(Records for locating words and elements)
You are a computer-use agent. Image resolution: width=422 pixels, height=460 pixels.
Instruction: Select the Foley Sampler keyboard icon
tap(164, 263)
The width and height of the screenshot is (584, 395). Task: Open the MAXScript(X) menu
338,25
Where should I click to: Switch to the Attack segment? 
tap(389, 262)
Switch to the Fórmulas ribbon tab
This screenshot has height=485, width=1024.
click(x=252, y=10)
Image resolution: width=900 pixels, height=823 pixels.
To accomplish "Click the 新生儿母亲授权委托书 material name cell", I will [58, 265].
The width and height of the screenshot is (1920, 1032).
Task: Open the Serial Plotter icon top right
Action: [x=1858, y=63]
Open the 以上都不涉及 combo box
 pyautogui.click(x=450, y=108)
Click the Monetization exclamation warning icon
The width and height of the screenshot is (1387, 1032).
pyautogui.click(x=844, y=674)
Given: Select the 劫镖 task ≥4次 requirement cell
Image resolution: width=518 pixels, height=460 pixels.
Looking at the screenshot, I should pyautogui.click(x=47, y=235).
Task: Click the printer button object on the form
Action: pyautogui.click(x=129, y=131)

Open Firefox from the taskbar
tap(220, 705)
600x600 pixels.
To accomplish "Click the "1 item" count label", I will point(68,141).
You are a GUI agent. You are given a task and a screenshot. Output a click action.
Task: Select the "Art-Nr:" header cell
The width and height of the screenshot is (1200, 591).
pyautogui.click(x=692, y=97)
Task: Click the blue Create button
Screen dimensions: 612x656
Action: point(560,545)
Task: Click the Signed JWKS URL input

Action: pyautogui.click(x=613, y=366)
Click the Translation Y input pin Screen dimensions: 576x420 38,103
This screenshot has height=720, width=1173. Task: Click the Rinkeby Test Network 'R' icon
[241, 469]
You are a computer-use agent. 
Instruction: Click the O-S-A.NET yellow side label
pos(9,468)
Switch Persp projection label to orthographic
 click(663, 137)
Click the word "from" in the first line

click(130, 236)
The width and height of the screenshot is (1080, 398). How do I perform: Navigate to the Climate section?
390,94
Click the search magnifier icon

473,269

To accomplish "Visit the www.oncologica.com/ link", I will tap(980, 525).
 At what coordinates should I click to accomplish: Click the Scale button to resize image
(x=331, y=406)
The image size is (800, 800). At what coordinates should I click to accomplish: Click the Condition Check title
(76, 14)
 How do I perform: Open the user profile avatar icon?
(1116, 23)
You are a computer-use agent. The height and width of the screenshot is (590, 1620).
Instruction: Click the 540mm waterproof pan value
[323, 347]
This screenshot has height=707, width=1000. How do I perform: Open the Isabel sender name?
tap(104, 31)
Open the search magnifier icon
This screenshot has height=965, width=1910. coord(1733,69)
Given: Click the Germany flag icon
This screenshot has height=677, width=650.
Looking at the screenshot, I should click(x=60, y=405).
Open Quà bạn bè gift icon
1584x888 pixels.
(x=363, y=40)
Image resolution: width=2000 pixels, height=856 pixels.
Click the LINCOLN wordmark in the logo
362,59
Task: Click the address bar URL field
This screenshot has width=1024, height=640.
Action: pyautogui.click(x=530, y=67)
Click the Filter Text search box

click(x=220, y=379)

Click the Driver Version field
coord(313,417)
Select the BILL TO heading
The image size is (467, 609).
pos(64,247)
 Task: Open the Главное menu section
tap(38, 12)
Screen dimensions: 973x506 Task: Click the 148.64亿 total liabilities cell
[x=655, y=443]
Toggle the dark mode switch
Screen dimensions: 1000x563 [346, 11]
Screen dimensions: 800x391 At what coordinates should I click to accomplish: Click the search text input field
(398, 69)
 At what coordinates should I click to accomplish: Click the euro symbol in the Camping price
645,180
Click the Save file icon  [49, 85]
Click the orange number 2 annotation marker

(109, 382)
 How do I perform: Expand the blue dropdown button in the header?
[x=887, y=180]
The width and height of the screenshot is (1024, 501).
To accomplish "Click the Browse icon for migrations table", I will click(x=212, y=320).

• _Task prompt_: Reproduce the records word for word, from their first line through the line containing "pyautogui.click(x=844, y=674)", with both ends included.

• _Exercise result_:
You are a computer-use agent. Image resolution: width=422 pixels, height=460 pixels.
Instruction: Select the Foley Sampler keyboard icon
tap(164, 263)
The width and height of the screenshot is (584, 395). Task: Open the MAXScript(X) menu
338,25
Where should I click to: Switch to the Attack segment? 
tap(389, 262)
Switch to the Fórmulas ribbon tab
This screenshot has height=485, width=1024.
click(x=252, y=10)
Image resolution: width=900 pixels, height=823 pixels.
To accomplish "Click the 新生儿母亲授权委托书 material name cell", I will [58, 265].
The width and height of the screenshot is (1920, 1032).
Task: Open the Serial Plotter icon top right
Action: [x=1858, y=63]
Open the 以上都不涉及 combo box
 pyautogui.click(x=450, y=108)
Click the Monetization exclamation warning icon
The width and height of the screenshot is (1387, 1032).
pyautogui.click(x=844, y=674)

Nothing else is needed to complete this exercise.